An $8 plate of chorizo, carne and chicken -- the going rate before the newcomers started undercutting them -- gave vendors a 30 percent profit. Now, the competition has forced them to drop their prices to $5 or $6 a plate. Rising costs for fuel and meat have shrunk profits to 10 percent or less, Rivas said. Eleven of the longtime pupusa vendadores have left the business and have been replaced by newcomers in the past year, he said.
"They are operating completely without regulation and feeding the perception that the pupusa trucks are creating all kinds of social disorder," Rivas said. "Then there are those who cook inside their apartments and bring the food outside and sell it from tables. . . . It is not an equal situation."
When the marketplace is flooded with competition, studies have shown, the climb up the economic ladder slows. It is perhaps steeper than it was when Escobar and her husband began their first pupusa business.
But county officials say they are making no distinctions between vendadores who say they are trying to comply with existing laws and those who seem to flout them all.
Escobar bit her tongue recently when one of the county workers making the rounds on an "education campaign" insisted her truck was parked illegally.
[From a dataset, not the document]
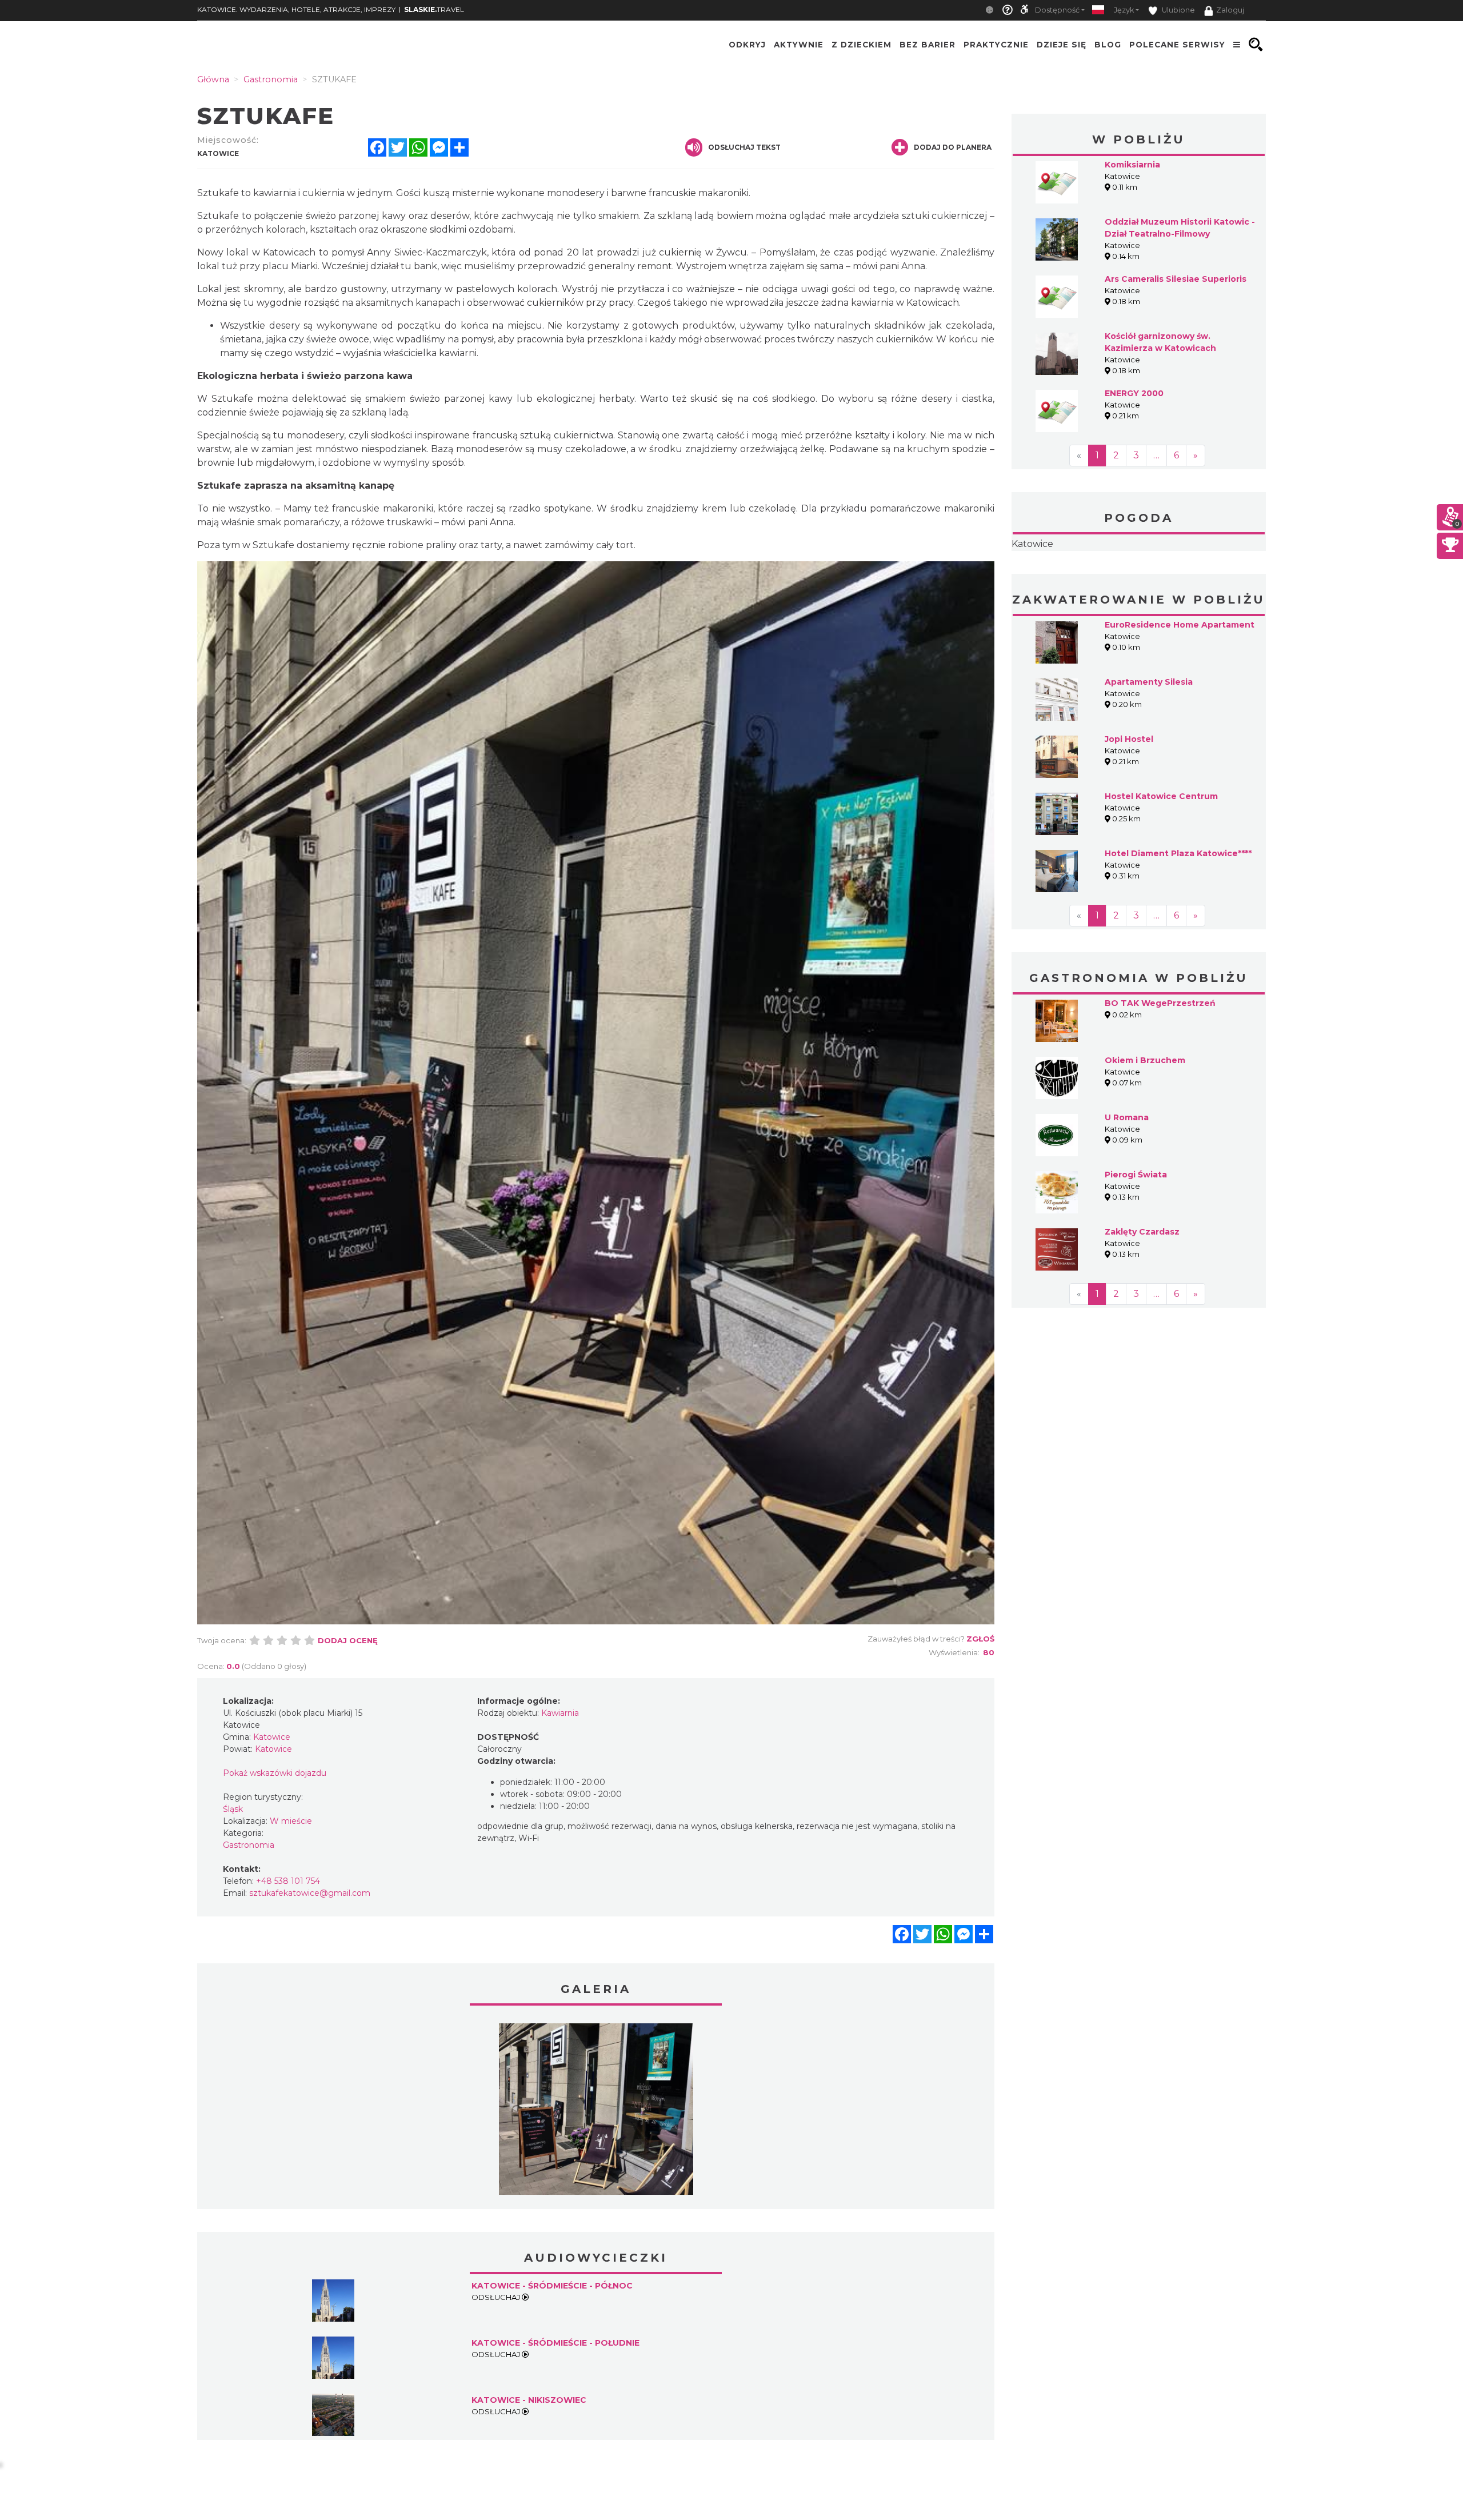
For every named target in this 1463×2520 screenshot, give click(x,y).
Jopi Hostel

She thought she was complying with existing regulations. The loss of income from the two vending trucks she owns will hurt, making it harder to launch other enterprises. Within the next several weeks, for instance, she and her husband expect to open two more storefront money exchanges in Riverdale Park and Takoma Park.
Down University Boulevard, which is lined by a cacophony of shopping strips, Lambastida is unmoved. He came to the United States legally when he was 13 and worked hard to buy a franchise with his family.
"I'm Spanish and I'm sympathetic, because you know these guys are just trying to make it," he said of the vendadores. "In this country, you have a lot of opportunities to move up in the world. But you got to do it the right way. They're not doing it the right way."